What you need to do
1 - Summarize the report on India's oxygen shortage in two sentences.
2 - In the report on India's oxygen shortage, how many liters did the "oxygen express" bring to Lucknow?
3 - Please carry on the report on India's oxygen shortage, starting after its last sentence.

Text
%%

More than 340,000 new cases were also reported, taking India’s total to 16.5 million, second only to the United States.

But many experts are predicting the current wave will not peak for at least three weeks and that the real death toll and case count are much higher.

The government has also pressed industrialists to increase the production of oxygen and life-saving drugs.

One ‘oxygen express’ carrying 30,000 liters for hospitals arrived in Lucknow, Uttar Pradesh state, where armed guards were waiting to escort trucks that would carry the oxygen to hospitals.

Lucknow has been one of the worst-hit cities, with hospitals and crematoriums inundated with patients and bodies. Officials said the liquid oxygen would only be enough for half a day’s needs.

%%

Entries taken from a collection
%%

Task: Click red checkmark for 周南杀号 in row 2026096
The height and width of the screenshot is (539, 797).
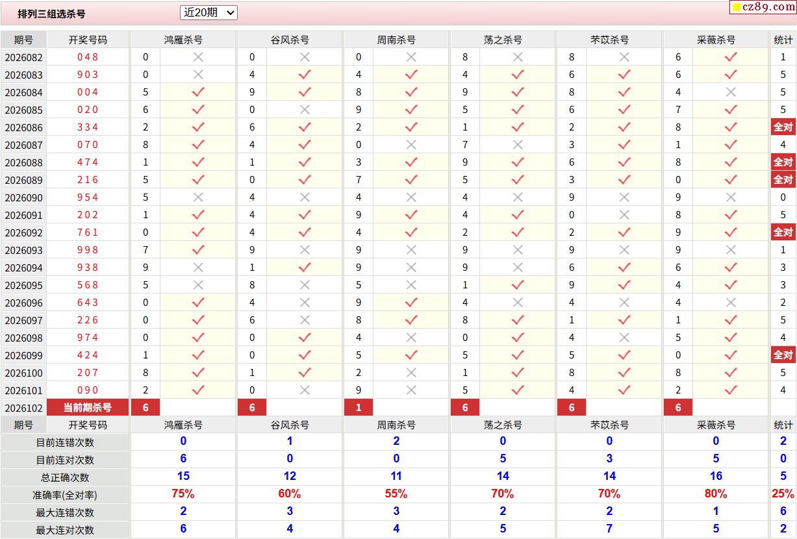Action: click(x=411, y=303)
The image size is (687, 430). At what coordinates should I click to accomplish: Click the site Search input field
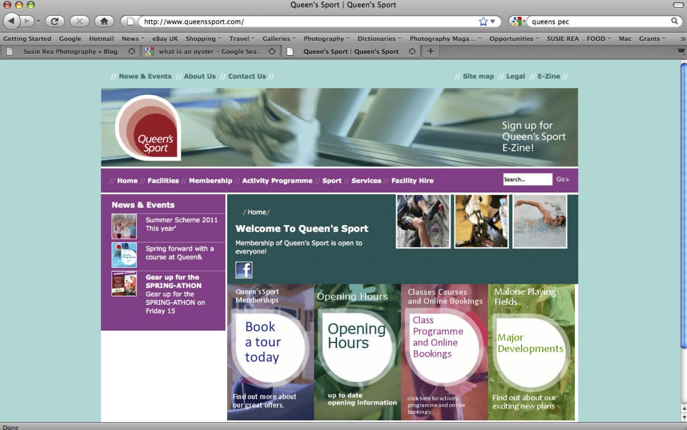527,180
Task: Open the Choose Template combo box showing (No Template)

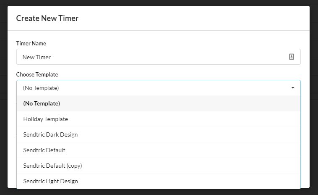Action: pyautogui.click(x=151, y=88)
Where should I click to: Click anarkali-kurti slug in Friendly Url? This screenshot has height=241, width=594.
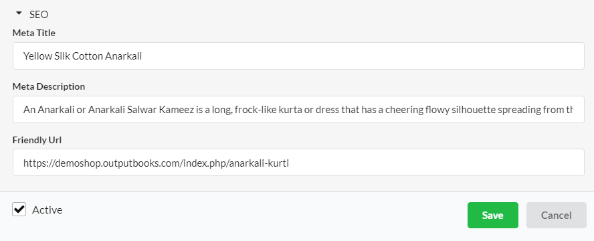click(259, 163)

%%

Answer set
1 - India reported more than 340,000 new cases, bringing its total to 16.5 million, second only to the United States, and many experts predict the current wave will not peak for at least three weeks. An "oxygen express" carrying 30,000 liters arrived in Lucknow, one of the worst-hit cities, but officials said it would cover only half a day's needs.

2 - 30,000 liters.

3 -
Uttar Pradesh, a state of 200 million people, has imposed a weekend lockdown in a bid to curb the spread.

In Delhi, the city government said it would begin setting up buffer stocks of oxygen.

Delhi chief minister Arvind Kejriwal said ‘the government should take over all oxygen plants through the army’.

Many patients are dying outside hospitals in the capital because of the lack of beds and oxygen.

Twenty patients at the Jaipur Golden Hospital in the capital died during the night as it suffered oxygen shortages, the hospital’s director told Indian media.